PAGE EXTRACT —
Change Log

All notable changes to this project will be documented in this file.

The format is based on Keep a Changelog and this project adheres to Semantic Versioning

Note that since version 1.7.0, the changelog is exclusively in GitHub releases.

1.7.0

This release is only compatible with PyTorch 1.10+.

New Models

Add BoxE by @ralphabb in #618
Add TripleRE by @mberr in #712
Add AutoSF by @mberr in #713
Add Transformer by @mberr in #714
Add Canonical Tensor Decomposition by @mberr in #663
Add (novel) Fixed Model by @cthoyt in #691
Add NodePiece model by @mberr in #621

Updated Models

Update R-GCN configuration by @mberr in #610
Update ConvKB to ERModel by @cthoyt in #425
Update ComplEx to ERModel by @mberr in #639
Rename TranslationalInteraction to NormBasedInteraction by @mberr in #651
Fix generic slicing dimension by @mberr in #683
Rename UnstructuredModel to UM and StructuredEmbedding to SE by @cthoyt in #721
Allow to pass unresolved loss to ERModel's __init__ by @mberr in #717

Representations and Initialization

Add low-rank embeddings by @mberr in #680
Add NodePiece representation by @mberr in #621
Add label-based initialization using a transformer (e.g., BERT) by @mberr in #638 and #652
Add label-based representation (e.g., to update language model using KGEM) by @mberr in #652
Remove literal representations (use label-based initialization instead) by @mberr in #679

Training

Fix displaying previous epoch's loss by @mberr in #627
Fix kwargs transmission on MultiTrainingCallback by @Rodrigo-A-Pereira in #645
Extend Callbacks by @mberr in #609
Add gradient clipping by @mberr in #607
Fix negative score shape for sLCWA by @mberr in #624
Fix epoch loss for loss reduction != "mean" by @mberr in #623
Add sLCWA support for Cross Entropy Loss by @mberr in #704

Inference

Add uncertainty estimate functions via MC dropout by @mberr in #688
Fix predict top k by @mberr in #690
Fix indexing in predict_* methods when using inverse relations by @mberr in #699
Move tensors to device for predict_* methods by @mberr in #658

Trackers

Fix wandb logging by @mberr in #647
Add multi-result tracker by @mberr in #682
Add Python result tracker by @mberr in #681
Update file trackers by @cthoyt in #629

Evaluation

Store rank count by @mberr in #672
Extend evaluate() for easier relation filtering by @mberr in #391
Rename sklearn evaluator and refactor evaluator code by @cthoyt in #708
Add additional classification metrics via rexmex by @cthoyt in #668

Triples and Datasets

Add helper dataset with internal batching for Schlichtkrull sampling by @mberr in #616
Refactor splitting code and improve documentation by @mberr in #709
Switch np.loadtxt to pandas.read_csv by @mberr in #695
Add binary I/O to triples factories @cthoyt in #665

Torch Usage

Use torch.finfo to determine suitable epsilon values by @mberr in #626
Use torch.isin instead of own implementation by @mberr in #635
Switch to using torch.inference_mode instead of torch.no_grad by @sbonner0 in #604

Miscellaneous

Add YAML experiment format by @mberr in #612
Add comparison with reproduction results during replication, if available by @mberr in #642
Adapt hello_world notebook to API changes by @dobraczka in #649
Add testing configuration for Jupyter notebooks by @mberr in #650
Add empty default loss_kwargs by @mali-git in #656
Optional extra config for reproduce by @mberr in #692
Store pipeline configuration in pipeline result by @mberr in #685
Fix upgrade to sequence by @mberr in #697
Fix pruner use in hpo_pipeline by @mberr in #724

Housekeeping

Automatically lint with black by @cthoyt in #605
Documentation and style guide cleanup by @cthoyt in #606

This release is only compatible with PyTorch 1.9+. Because of some changes, it's now pretty non-trivial to support both, so moving forwards PyKEEN will continue to support the latest version of PyTorch and try its best to keep backwards compatibility.

INFORMATION GIVEN —
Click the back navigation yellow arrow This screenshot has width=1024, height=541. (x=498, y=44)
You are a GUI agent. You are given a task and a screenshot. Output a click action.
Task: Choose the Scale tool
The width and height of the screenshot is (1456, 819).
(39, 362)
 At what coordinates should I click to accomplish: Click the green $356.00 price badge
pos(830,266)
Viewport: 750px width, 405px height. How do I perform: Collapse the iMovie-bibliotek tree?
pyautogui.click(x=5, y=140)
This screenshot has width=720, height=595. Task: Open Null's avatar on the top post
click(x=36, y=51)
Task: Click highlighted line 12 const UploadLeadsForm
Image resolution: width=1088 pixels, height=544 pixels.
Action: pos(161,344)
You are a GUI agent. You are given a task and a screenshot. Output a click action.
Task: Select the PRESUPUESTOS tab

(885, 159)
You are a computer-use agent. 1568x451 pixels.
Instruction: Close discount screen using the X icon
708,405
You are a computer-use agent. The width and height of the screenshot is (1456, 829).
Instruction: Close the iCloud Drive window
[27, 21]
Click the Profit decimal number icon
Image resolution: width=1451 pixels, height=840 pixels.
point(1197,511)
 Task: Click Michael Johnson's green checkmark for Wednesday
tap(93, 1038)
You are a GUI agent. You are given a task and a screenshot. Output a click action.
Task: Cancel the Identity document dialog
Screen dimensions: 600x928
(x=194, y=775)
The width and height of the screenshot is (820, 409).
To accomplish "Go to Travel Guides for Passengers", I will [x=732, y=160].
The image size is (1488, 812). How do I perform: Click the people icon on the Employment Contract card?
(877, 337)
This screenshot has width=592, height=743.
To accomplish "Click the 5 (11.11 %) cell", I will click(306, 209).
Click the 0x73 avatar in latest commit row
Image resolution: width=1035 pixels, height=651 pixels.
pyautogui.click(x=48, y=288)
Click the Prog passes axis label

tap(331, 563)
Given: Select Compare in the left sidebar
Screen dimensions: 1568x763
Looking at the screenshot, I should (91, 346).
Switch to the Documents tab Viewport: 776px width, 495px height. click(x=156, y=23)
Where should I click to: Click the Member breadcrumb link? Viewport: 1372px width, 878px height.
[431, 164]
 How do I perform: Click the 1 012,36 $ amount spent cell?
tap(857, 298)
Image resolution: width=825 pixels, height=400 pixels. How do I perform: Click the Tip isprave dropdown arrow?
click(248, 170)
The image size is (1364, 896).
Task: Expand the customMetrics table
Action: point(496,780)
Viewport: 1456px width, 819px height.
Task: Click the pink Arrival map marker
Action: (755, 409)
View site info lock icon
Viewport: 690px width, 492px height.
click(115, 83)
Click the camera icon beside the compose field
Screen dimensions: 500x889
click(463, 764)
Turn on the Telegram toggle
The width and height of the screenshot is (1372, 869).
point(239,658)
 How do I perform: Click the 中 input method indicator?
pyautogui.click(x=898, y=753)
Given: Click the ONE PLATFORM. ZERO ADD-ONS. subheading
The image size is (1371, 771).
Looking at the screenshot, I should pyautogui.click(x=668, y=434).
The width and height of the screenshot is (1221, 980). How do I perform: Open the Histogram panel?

ACTIONS TO TAKE —
- 1) In the PyKEEN changelog, which pull request added gradient clipping?
- 2) Extend the PyKEEN changelog onward from its final line.

EXPECTED ANSWERS —
- 1) #607

- 2)
New Models

DistMA (#507)
TorusE (#510)
Frequency Baselines (#514)
Gated Distmult Literal (#591, thanks @Rodrigo-A-Pereira)

New Datasets

WD50K (#511)
Wikidata5M (#528)
BioKG (#585, thanks @sbonner0)

New Losses

Double Margin Loss (#539)
Focal Loss (#542)
Pointwise Hinge Loss (#540)
Soft Pointwise Hinge Loss (#540)
Pairwise Logistic Loss (#540)

Added

Tutorial in using checkpoints when bringing your own data (#498)
Learning rate scheduling (#492)
Checkpoints include entity/relation maps (#498)
QuatE reproducibility configurations (#486)

Changed

Reimplment SE (#521) and NTN (#522) with new-style models
Generalize pairwise loss and pointwise loss hierarchies (#540)
Update to use PyTorch 1.9 functionality (#489)
Generalize generator strategies in LCWA (#602)

Fixed

FileNotFoundError on Windows/Anaconda (#503, thanks @Hao-666)
Fixed docstring for ComplEx interaction (#504)
Make DistMult the default interaction function for R-GCN (#548)
Fix gradient error in CompGCN buffering (#573)
Fix splitting of numeric triples factories (#594, thanks @Rodrigo-A-Pereira)
Fix determinism in spitting of triples factory (#500)
Fix documentation and improve HPO suggestion (#524, thanks @kdutia)

1.5.0 - 2021-06-13

New Metrics

Adjusted Arithmetic Mean Rank Index (#378)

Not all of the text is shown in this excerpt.